(Stored data entries)
━━━━━━━━

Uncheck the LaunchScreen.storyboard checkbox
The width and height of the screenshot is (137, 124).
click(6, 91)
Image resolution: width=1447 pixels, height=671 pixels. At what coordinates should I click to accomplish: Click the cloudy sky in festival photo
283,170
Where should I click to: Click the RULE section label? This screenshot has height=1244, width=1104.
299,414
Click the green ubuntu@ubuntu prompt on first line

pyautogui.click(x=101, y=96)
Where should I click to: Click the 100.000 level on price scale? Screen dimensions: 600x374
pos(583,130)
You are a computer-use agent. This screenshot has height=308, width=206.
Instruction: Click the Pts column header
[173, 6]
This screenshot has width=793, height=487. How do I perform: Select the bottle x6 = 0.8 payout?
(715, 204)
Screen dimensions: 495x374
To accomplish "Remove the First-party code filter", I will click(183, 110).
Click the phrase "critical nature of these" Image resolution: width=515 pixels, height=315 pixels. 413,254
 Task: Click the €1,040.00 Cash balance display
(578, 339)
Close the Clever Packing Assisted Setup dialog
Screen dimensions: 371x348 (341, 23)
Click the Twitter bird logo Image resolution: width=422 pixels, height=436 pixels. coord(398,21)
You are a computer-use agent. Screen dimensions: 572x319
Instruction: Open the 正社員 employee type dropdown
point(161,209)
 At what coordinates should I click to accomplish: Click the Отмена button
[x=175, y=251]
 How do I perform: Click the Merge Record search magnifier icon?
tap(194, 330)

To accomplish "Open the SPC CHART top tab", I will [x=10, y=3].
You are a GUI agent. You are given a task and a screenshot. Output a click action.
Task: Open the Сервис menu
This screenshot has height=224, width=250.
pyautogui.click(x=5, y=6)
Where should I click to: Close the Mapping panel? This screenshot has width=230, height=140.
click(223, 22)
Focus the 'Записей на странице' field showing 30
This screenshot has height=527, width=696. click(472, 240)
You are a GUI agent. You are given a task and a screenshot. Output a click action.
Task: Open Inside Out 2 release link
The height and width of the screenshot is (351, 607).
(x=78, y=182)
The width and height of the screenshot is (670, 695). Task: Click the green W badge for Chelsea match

━━━━━━━━

WHAT YOU NEED TO DO
Transcribe every entry exactly.

ANSWER TO THIS PROBLEM
Uncheck the LaunchScreen.storyboard checkbox
The width and height of the screenshot is (137, 124).
click(6, 91)
Image resolution: width=1447 pixels, height=671 pixels. At what coordinates should I click to accomplish: Click the cloudy sky in festival photo
283,170
Where should I click to: Click the RULE section label? This screenshot has height=1244, width=1104.
299,414
Click the green ubuntu@ubuntu prompt on first line

pyautogui.click(x=101, y=96)
Where should I click to: Click the 100.000 level on price scale? Screen dimensions: 600x374
pos(583,130)
You are a computer-use agent. This screenshot has height=308, width=206.
Instruction: Click the Pts column header
[173, 6]
This screenshot has width=793, height=487. How do I perform: Select the bottle x6 = 0.8 payout?
(715, 204)
Screen dimensions: 495x374
To accomplish "Remove the First-party code filter", I will click(183, 110).
Click the phrase "critical nature of these" Image resolution: width=515 pixels, height=315 pixels. 413,254
 Task: Click the €1,040.00 Cash balance display
(578, 339)
Close the Clever Packing Assisted Setup dialog
Screen dimensions: 371x348 (341, 23)
Click the Twitter bird logo Image resolution: width=422 pixels, height=436 pixels. coord(398,21)
You are a computer-use agent. Screen dimensions: 572x319
Instruction: Open the 正社員 employee type dropdown
point(161,209)
 At what coordinates should I click to accomplish: Click the Отмена button
[x=175, y=251]
 How do I perform: Click the Merge Record search magnifier icon?
tap(194, 330)

To accomplish "Open the SPC CHART top tab", I will [x=10, y=3].
You are a GUI agent. You are given a task and a screenshot. Output a click action.
Task: Open the Сервис menu
This screenshot has height=224, width=250.
pyautogui.click(x=5, y=6)
Where should I click to: Close the Mapping panel? This screenshot has width=230, height=140.
click(223, 22)
Focus the 'Записей на странице' field showing 30
This screenshot has height=527, width=696. click(472, 240)
You are a GUI agent. You are given a task and a screenshot. Output a click action.
Task: Open Inside Out 2 release link
The height and width of the screenshot is (351, 607).
(x=78, y=182)
The width and height of the screenshot is (670, 695). Task: Click the green W badge for Chelsea match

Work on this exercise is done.